I will be travelling to Melbourne on a long term assignment on Mid April. Can you guide me on the below. 

1. How would be cost of living. Will I be able to manage monthly expenses within 2000 Aus$.
2. Things need to be carried to Aus from India? 
3. Im also bringing in my family (spouse and 1 year old kid). Hence would like to know, if I will get all the groceries, masalas and spices there (Indian standard). 
4. How would be the climate?

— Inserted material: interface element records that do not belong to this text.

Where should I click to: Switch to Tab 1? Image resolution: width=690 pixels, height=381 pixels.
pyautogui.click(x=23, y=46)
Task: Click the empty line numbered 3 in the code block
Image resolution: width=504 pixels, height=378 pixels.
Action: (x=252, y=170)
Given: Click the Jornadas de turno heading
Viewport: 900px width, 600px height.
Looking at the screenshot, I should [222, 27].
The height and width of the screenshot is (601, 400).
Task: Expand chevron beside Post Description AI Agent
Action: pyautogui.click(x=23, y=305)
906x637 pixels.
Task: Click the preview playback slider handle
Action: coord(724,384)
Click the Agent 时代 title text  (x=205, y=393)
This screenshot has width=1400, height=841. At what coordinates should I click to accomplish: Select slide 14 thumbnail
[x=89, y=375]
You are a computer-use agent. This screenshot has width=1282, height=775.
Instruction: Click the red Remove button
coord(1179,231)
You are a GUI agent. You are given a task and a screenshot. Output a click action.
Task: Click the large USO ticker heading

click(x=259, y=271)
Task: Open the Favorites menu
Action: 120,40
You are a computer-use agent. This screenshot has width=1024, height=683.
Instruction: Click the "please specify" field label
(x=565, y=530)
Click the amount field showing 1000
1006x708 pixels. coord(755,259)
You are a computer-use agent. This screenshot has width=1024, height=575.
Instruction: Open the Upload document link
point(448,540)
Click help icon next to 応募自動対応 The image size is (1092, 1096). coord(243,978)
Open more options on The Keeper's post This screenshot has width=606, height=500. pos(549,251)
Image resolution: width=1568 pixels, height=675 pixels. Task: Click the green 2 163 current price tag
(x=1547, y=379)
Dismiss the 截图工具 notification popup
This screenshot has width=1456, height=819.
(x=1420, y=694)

Is it adviseable to get the leather jackets, thermals for my kid from India or is it worth getting it there.
5. Any specific electronic or kitchen appliance like mixie, grinder, need to be carried. 
6. Will I get an one bedroom house immediately or should i start searching for one thru net. Advice me on the safest & nearby places. I would be working in Elizabeth street, Melbourne. 

Thanks in advance. 

Regds, 
rmvasu


----------



## amaslam (Sep 25, 2008)

No, I think your amount is too small for an individual much less a family. I would set your budget at $3000 or $3500 and re-evaluate once here how you are living.

There are 1 BR apartments. Houses usually are 3 BR and townhouses are sometimes 2 BR.


----------



## anj1976 (Apr 24, 2008)

hi rm

i started a thread sometime back, have a look, i am moving in June and it has a detailed list of things i plan to carry and whatt all i dont plan to. i think most of your answers wil be answered there.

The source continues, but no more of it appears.